Document segment:

____________

StartsWithABang writes Our observable Universe is a pretty impressive entity: extending 46 billion light-years in all directions, filled with hundreds of billions of galaxies and having been around for nearly 14 billion years since the Big Bang. But what lies beyond it? Sure, there's probably more Universe just like ours that's unobservable, but what about the multiverse? Finally, a treatment that delineates the difference between the ideas that are thrown around and explains what's accepted as valid, what's treated as speculative, and what's completely unrelated to anything that could conceivably ever be observed from within our Universe.

7 of 202 comments (clear)

  1. It's turtles all the way down by Anonymous Coward · · Score: 5, Interesting

    It's turtles all the way down.

  2. Many worlds by Livius · · Score: 5, Funny

    In one version of reality, this is a first post!

  3. Math? by meerling · · Score: 5, Insightful

    "Our observable Universe is a pretty impressive entity: extending 46 billion light-years in all directions, filled with hundreds of billions of galaxies and having been around for nearly 14 billion years since the Big Bang."

    The observable universe is observable because there has been time for the light to travel that far, which can not exceed the age of the universe. Therefor, if the universe is 14 billion years old, then the furthest we could see in any direction is only 14 billion light years, giving a maximum, diameter of 28 billion light years.
    So why does the summary say it's 46 billion L.Y. across and only 14 billion Y. old?

    1. Re:Math? by NEDHead · · Score: 5, Informative

      Because the expansion of space is independent of the light traveling through it, and the light that has just arrived came to us in some cased from objects that are now much further away than 14B lightyears

  4. Re:I don't understand... by vux984 · · Score: 5, Interesting

    The speed of light through space is distinct from the rate at which the universe itself expands. Weird fun things ensue. :p

  5. Speculative. by Oligonicella · · Score: 5, Insightful

    Anything dealing with multiverse is speculative. Math does not constitute evidence.

____________

Data provided:
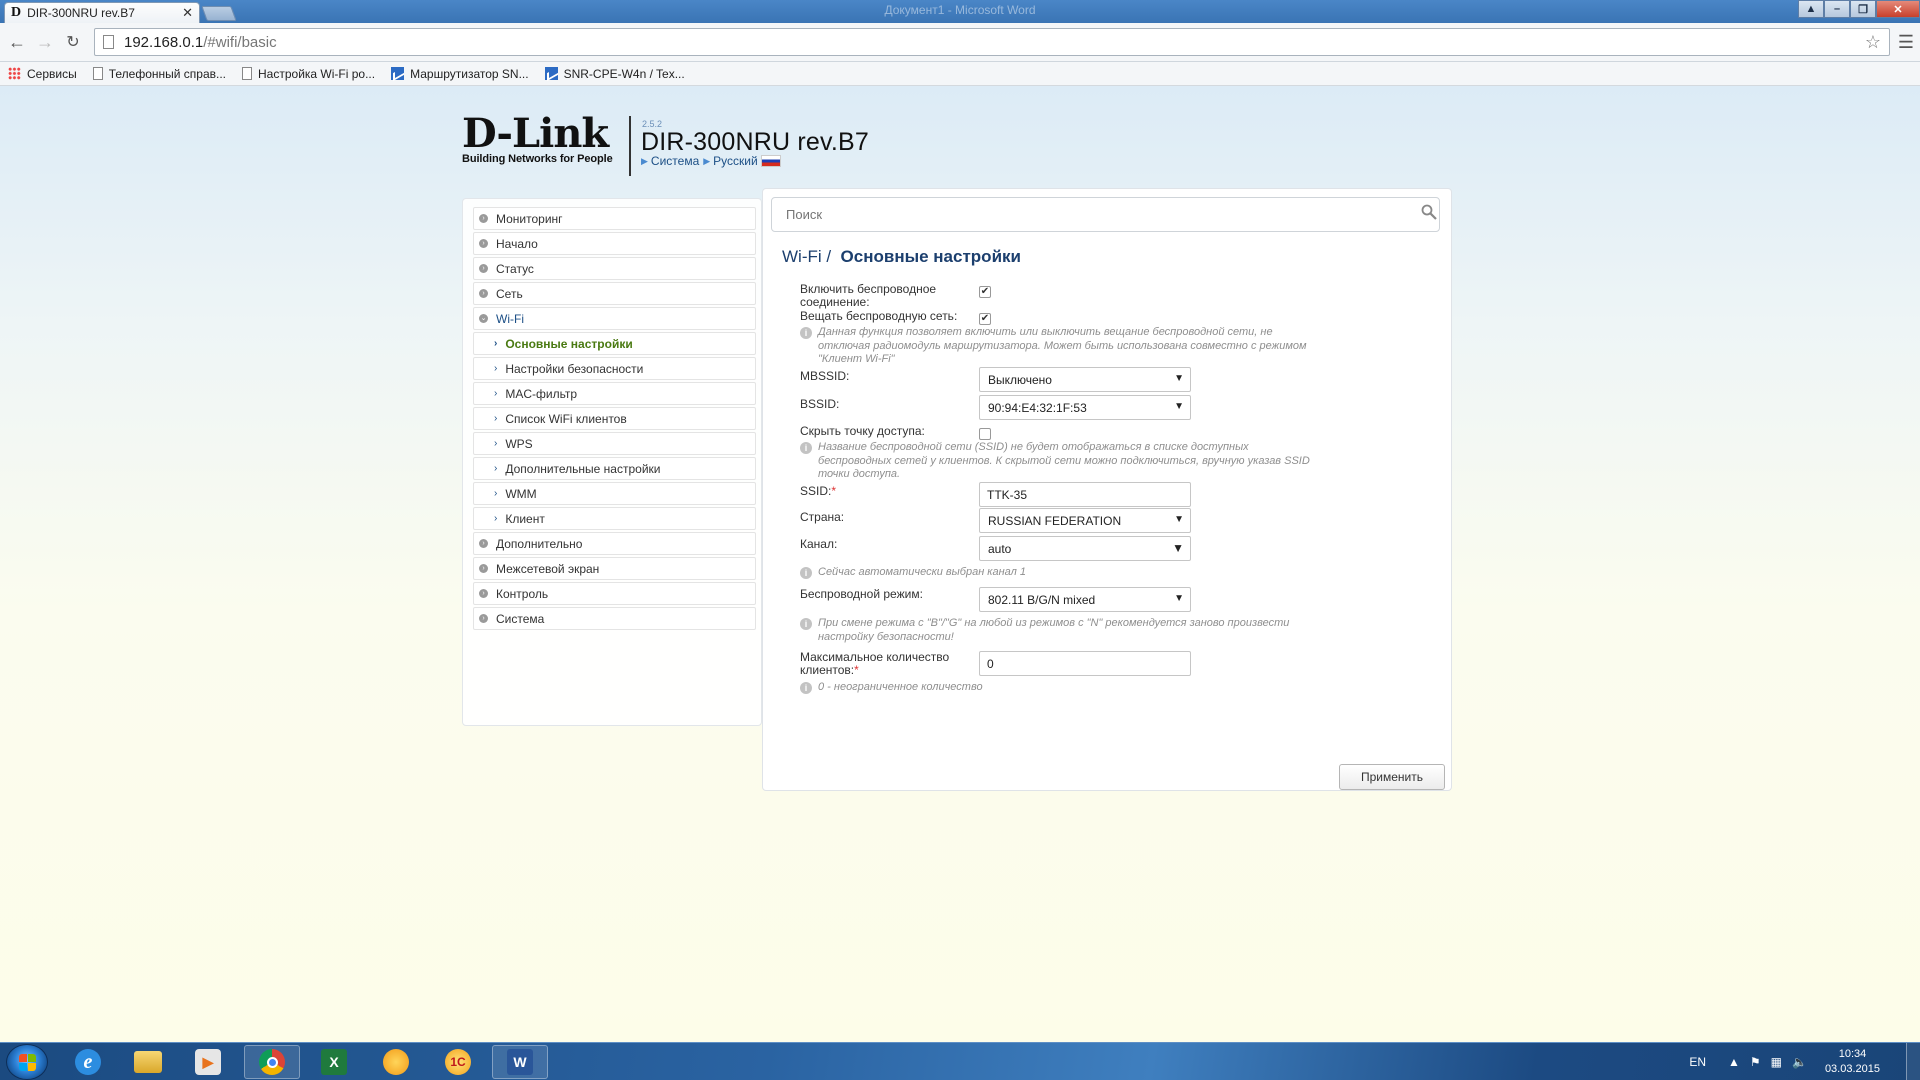  What do you see at coordinates (862, 594) in the screenshot?
I see `wireless-mode-label: Беспроводной режим:` at bounding box center [862, 594].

____________

Exercise instructions:
a – In the multiverse discussion, turn the paragraph beginning "StartsWithABang writes" into a short bulleted list that keeps its main facts.
b – Carry on the multiverse discussion past its last comment.

Answers to the exercises:
a –
- Source: StartsWithABang
- Our observable Universe extends 46 billion light-years in all directions.
- It contains hundreds of billions of galaxies.
- It has existed for nearly 14 billion years since the Big Bang.
- Beyond it there is probably more unobservable Universe like ours. The open question is the multiverse.
- The treatment sorts out the ideas discussed: which are accepted as valid, which are speculative, and which could never be observed from within our Universe.

b –
  6. Re:Wait a minute... by Anonymous Coward · · Score: 5, Informative

    For fuck's sake. How many times must similar questions be asked?

    http://science.slashdot.org/co...

    These are all basically the same question, which reduces to "I'm going to assume that the people who spend their lives working on this can't do elementary arithmetic". Instead, they're working within the strongest theoretical framework they can encounter. In this case, that framework is general relativity and, specifically, Friedman-Lemaitre-Robertson-Walker spacetimes. A subset of the FLRW spacetimes are the de Sitter and anti-de Sitter spaces. These have exponential expansion or exponential collapse, and as one might imagine, this means that if you somehow attached little radar transceivers to fixed points in (anti-)de Sitter space then the distance between them will change far greater than the speed of light would imply. There is no contradiction here, because in general relativity, the "speed of light" means something propagating along null geodesics, paths along which the observed travel time is zero. Null geodesics basically map out spacetime. This is then entirely and totally distinct from any conception of "space expanding faster than light" - the question becomes meaningless.